WHAT IS REQUIRED: Rewrite the records from the line that contains "saved [433, 1110]" through the end of the records, changing "Styles" to "Fonts" and leaving everything else as it is. Give back only those lines.

[Entries for locating words and elements]
____

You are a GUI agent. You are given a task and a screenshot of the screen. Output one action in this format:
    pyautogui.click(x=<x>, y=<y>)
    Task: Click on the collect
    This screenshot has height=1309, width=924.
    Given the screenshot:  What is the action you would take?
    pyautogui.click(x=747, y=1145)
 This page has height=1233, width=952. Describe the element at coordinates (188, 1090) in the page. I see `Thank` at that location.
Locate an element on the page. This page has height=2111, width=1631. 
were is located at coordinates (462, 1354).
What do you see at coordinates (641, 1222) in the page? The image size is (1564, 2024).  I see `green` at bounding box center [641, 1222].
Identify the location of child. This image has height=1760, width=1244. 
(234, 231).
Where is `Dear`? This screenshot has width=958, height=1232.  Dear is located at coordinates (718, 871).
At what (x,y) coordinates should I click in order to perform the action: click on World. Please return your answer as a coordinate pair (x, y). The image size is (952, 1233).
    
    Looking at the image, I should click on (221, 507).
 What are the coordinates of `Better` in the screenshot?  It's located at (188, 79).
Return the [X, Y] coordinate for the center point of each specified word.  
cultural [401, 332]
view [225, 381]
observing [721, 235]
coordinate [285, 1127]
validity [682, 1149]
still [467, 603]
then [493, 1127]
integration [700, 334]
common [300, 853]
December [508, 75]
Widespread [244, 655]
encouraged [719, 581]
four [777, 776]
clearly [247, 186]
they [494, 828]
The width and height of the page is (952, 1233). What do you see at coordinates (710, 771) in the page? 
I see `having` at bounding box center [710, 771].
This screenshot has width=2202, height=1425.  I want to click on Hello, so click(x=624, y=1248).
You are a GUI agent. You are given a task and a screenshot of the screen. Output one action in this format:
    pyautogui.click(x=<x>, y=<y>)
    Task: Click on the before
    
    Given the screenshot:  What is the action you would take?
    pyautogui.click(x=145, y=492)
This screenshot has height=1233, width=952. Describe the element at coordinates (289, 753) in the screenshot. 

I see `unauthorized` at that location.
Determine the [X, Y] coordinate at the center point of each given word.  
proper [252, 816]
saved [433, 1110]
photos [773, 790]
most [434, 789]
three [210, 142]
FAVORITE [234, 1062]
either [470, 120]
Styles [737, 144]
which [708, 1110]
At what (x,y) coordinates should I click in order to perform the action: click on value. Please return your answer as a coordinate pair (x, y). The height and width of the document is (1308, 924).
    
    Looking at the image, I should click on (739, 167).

____

EXERCISE SOLUTION:
saved [433, 1110]
photos [773, 790]
most [434, 789]
three [210, 142]
FAVORITE [234, 1062]
either [470, 120]
Fonts [737, 144]
which [708, 1110]
At what (x,y) coordinates should I click in order to perform the action: click on value. Please return your answer as a coordinate pair (x, y). The height and width of the document is (1308, 924).
    
    Looking at the image, I should click on (739, 167).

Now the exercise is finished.